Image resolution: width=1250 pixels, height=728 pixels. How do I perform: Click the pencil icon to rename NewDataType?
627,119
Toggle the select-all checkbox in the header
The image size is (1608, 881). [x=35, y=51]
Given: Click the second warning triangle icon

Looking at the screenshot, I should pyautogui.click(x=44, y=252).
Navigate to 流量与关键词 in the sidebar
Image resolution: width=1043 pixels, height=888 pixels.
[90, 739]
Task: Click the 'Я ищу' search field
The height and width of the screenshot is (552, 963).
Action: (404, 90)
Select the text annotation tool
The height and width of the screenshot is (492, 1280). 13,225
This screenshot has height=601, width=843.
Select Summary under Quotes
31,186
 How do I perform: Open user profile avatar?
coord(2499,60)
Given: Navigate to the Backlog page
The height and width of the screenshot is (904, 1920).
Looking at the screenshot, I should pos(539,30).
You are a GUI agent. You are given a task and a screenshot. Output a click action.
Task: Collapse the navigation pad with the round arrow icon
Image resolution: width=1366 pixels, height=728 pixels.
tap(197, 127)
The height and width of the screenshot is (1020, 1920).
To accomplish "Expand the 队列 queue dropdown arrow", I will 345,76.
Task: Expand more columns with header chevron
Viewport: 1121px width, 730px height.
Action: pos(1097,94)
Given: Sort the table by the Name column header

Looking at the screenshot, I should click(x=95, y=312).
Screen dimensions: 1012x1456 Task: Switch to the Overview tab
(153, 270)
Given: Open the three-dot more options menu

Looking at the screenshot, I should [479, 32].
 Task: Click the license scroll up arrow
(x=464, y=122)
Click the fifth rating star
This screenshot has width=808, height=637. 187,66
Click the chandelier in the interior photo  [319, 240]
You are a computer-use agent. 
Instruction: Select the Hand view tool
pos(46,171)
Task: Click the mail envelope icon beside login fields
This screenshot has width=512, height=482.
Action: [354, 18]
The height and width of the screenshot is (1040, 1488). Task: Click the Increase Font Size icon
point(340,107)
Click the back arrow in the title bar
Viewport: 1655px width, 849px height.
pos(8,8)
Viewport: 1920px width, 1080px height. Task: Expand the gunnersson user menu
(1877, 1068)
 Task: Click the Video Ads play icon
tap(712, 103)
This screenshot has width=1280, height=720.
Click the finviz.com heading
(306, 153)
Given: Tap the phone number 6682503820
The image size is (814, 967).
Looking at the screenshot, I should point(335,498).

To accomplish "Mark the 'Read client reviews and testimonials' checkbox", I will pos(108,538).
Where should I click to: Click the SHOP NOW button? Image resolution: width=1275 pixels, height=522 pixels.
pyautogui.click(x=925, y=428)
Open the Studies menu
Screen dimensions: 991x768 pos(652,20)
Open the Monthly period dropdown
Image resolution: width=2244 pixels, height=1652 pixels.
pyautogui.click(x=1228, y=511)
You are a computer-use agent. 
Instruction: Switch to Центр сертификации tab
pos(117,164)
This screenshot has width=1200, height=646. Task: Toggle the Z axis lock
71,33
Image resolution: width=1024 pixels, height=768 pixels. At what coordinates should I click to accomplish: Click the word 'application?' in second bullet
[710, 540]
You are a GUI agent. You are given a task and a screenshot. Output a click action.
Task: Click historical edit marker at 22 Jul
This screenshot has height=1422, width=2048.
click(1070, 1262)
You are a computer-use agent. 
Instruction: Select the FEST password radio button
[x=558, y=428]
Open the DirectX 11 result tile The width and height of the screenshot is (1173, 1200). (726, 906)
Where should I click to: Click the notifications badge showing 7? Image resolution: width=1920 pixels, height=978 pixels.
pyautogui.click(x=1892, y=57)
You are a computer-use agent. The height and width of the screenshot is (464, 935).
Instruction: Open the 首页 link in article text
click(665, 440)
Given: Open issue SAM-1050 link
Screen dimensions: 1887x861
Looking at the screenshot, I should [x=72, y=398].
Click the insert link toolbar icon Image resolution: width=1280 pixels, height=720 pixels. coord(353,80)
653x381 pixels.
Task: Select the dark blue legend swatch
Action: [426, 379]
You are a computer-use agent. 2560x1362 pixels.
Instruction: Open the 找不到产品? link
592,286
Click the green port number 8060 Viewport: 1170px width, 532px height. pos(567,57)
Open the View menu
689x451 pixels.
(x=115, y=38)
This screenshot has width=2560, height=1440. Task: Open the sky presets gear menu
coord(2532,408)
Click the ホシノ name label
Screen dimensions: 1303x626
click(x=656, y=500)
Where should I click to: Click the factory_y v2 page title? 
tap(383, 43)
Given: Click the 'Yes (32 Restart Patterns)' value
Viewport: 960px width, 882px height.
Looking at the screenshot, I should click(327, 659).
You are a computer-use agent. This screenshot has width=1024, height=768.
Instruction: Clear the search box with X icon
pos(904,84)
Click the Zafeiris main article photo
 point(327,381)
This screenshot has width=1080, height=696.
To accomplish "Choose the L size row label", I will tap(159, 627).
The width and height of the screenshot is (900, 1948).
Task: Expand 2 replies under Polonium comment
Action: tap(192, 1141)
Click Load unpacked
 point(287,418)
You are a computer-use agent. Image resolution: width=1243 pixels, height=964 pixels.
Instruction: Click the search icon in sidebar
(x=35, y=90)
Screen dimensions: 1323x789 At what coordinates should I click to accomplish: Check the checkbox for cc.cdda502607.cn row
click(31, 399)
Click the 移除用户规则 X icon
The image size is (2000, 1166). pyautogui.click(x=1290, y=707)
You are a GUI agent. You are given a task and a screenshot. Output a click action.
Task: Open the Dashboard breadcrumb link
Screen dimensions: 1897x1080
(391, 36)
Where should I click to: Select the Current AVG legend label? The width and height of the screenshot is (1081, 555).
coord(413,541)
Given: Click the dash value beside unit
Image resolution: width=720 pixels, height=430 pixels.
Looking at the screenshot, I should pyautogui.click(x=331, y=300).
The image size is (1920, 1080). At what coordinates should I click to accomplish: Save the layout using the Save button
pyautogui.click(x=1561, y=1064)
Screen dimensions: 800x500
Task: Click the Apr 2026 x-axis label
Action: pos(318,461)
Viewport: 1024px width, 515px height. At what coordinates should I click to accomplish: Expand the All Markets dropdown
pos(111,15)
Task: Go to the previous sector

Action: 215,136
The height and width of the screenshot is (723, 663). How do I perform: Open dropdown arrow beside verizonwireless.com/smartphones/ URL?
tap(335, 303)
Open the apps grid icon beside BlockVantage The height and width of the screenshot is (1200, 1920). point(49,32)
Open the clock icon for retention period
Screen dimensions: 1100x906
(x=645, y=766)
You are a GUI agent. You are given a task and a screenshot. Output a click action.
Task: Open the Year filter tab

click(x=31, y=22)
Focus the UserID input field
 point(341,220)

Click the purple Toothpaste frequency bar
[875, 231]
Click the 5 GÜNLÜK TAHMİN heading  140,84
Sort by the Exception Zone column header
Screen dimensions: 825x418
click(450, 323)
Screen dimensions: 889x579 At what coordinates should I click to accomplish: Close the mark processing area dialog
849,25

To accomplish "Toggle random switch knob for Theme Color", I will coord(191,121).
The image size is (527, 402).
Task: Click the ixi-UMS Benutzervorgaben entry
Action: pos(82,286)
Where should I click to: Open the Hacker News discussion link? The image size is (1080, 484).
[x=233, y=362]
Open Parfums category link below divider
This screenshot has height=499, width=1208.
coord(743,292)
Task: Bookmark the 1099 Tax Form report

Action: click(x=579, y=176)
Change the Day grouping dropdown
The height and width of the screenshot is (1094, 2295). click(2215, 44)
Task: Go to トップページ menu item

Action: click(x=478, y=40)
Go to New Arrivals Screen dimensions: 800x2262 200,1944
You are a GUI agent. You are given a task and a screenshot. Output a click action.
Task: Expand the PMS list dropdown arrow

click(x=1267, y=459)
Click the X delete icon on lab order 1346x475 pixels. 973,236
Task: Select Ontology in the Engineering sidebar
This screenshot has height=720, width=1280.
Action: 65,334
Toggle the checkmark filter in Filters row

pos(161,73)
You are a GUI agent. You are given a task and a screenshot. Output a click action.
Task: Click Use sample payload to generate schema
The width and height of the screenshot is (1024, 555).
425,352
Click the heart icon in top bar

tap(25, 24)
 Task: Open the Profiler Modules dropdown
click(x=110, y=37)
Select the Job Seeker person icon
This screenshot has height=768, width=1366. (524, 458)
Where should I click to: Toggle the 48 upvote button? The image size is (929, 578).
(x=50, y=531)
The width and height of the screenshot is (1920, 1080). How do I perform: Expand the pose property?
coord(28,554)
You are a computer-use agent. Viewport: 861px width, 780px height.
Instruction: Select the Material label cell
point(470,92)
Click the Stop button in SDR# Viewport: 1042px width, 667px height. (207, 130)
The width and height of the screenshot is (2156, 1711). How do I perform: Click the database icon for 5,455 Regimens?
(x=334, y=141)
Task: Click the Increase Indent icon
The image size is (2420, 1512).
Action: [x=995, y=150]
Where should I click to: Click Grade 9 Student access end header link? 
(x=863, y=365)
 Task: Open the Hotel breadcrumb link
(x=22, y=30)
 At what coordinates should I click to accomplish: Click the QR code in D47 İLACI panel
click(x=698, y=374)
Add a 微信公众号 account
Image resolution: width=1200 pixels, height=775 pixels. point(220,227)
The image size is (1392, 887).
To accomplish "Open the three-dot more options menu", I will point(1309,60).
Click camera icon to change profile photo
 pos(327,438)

WHAT THE EXERCISE ASKS: Quote the rows above word for word, from the line containing "This screenshot has width=1280, height=720." through the line containing "pyautogui.click(x=925, y=428)", both included.

REPLY TO THE TASK:
This screenshot has width=1280, height=720.
Click the finviz.com heading
(306, 153)
Given: Tap the phone number 6682503820
The image size is (814, 967).
Looking at the screenshot, I should point(335,498).

To accomplish "Mark the 'Read client reviews and testimonials' checkbox", I will pos(108,538).
Where should I click to: Click the SHOP NOW button? Image resolution: width=1275 pixels, height=522 pixels.
pyautogui.click(x=925, y=428)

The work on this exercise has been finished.